The Trail and District Chamber of Commerce is calling on the province to stop painting every region in B.C. with the same pandemic brush.
The Provincial Health Officer’s (PHO) recent restrictions took the “Merry” out of Christmas for many B.C. residents, and the Kootenay-Boundary region was hit unfairly hard by the PHO orders.
The Trail chamber is sending a letter of concern to Minister of Health, Adrian Dix, that asks the province to consider regional numbers when instituting future orders.
“Chambers of commerce and Boards of Trade across B.C. have been supportive of the direction taken by the province and have encouraged all citizens and businesses to follow the orders being issued by the Provincial Health Officer,” said chamber director Erika Krest.
“Many regional chambers also realize it is going to be many more months before COVID-19 is behind us and that means more decisions are likely to come from government before the vaccine has been fully distributed across the province. In light of that, many chambers are asking the province to consider regional variations when establishing or adjusting future health orders.”

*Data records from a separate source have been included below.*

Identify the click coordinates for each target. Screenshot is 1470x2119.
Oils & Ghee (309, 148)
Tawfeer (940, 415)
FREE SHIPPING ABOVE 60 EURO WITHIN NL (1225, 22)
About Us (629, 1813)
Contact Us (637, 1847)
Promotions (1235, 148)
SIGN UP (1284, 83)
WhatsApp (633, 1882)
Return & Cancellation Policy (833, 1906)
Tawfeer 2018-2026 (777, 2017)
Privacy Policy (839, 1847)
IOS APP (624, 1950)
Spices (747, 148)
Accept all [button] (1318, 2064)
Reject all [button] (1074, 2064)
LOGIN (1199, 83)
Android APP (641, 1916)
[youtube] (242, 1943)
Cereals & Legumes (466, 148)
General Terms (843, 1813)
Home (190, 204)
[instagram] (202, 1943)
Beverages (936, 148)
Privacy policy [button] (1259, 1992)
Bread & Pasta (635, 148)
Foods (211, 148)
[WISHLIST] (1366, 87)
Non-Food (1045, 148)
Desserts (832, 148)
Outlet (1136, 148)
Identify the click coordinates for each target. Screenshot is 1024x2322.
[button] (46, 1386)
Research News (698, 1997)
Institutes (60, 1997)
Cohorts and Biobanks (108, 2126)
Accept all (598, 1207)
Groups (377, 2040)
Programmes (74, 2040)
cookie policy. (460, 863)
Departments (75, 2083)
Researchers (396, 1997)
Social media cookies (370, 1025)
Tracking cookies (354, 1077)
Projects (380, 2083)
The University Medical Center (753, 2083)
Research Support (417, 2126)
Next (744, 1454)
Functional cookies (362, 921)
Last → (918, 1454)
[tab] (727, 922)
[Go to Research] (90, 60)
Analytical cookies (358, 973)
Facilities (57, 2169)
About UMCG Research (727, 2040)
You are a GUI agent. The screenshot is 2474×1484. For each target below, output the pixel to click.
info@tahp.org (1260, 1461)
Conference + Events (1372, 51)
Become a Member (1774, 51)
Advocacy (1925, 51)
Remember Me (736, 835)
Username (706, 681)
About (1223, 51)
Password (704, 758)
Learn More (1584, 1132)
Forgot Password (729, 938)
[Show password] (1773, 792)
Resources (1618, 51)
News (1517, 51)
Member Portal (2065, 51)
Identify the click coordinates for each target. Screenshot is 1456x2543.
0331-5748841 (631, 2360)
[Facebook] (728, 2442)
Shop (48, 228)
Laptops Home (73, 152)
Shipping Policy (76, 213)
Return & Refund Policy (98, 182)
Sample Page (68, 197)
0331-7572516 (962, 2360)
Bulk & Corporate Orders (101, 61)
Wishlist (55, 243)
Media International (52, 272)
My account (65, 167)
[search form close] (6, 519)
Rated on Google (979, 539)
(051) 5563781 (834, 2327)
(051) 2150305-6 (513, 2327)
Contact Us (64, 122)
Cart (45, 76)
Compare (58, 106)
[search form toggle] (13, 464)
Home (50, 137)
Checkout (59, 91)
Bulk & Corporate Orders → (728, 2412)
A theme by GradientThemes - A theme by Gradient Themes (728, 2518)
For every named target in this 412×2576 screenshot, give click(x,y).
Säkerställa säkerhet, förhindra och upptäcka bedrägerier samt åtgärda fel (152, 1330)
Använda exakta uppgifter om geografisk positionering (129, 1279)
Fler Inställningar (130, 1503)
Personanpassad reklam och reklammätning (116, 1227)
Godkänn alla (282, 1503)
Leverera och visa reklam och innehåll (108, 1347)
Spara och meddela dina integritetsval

There had been 15 positive COVID cases in Greater Trail, 12 in Castlegar, and three in Grand Forks in Kootenay-Boundary since January, 2020, with no new cases reported from Dec. 6-12.
In all of Interior Health, as of Dec. 18 there have been 3,124 cases, and 10,969 in Vancouver Coastal Health and almost 29,000 in Fraser Valley Health.
Preventing the spread and flattening the curve is the provincial mandate, and the chamber calls upon Kootenay-Boundary residents to continue protocols that have kept cases among the lowest in the province.
There have been 104 cases of the virus in Kootenay-Boundary since January, while larger centres like Surrey, Abbotsford, Burnaby and Delta have 10-times that number, with more than 1,000 cases per 100,000 residents.
Krest says that chambers applauded the work of the Provincial Health Officer for moving forward with a regional approach as the cases began to spike earlier this year in the Lower Mainland and believe that strategy should continue to guide decision making in the new year whether that is on Jan. 8 or further into the year, responding with tighter restrictions only when warranted on a regional basis.
Geographically, the province of B.C. encompasses a massive area that would stretch from Seattle into southern California, with characteristics unique to each region.
In week 50, recent surges in the Central Okanagan region had 349 new cases from Dec. 6 to Dec. 12. Parsing the Interior Health, which covers a vast region, into its smaller components is something that the province should consider.
“As other provinces have shown, a one size fits all approach doesn’t make sense,” said Krest, adding that the province is already divided up into distinct health authority regions.
“A regional approach to health orders would likely be easy to manage given each health authority is collecting data and closely monitoring the situations in the communities they serve.”
Given the numbers, the Trail and District chamber is advocating for its business community, which has suffered inordinately, and also for the physical and mental health of all residents. Greater Trail businesses were shut down in March and remained so, with virtually no cases at Kootenay Boundary Regional Hospital throughout the summer.
“We are not asking for the current temporary restrictions to be removed,” added Krest. “We are simply asking that when our collective efforts to flatten the curve starts to come to fruition, when the reopening discussions take place, that regional variances in that decision making be considered.”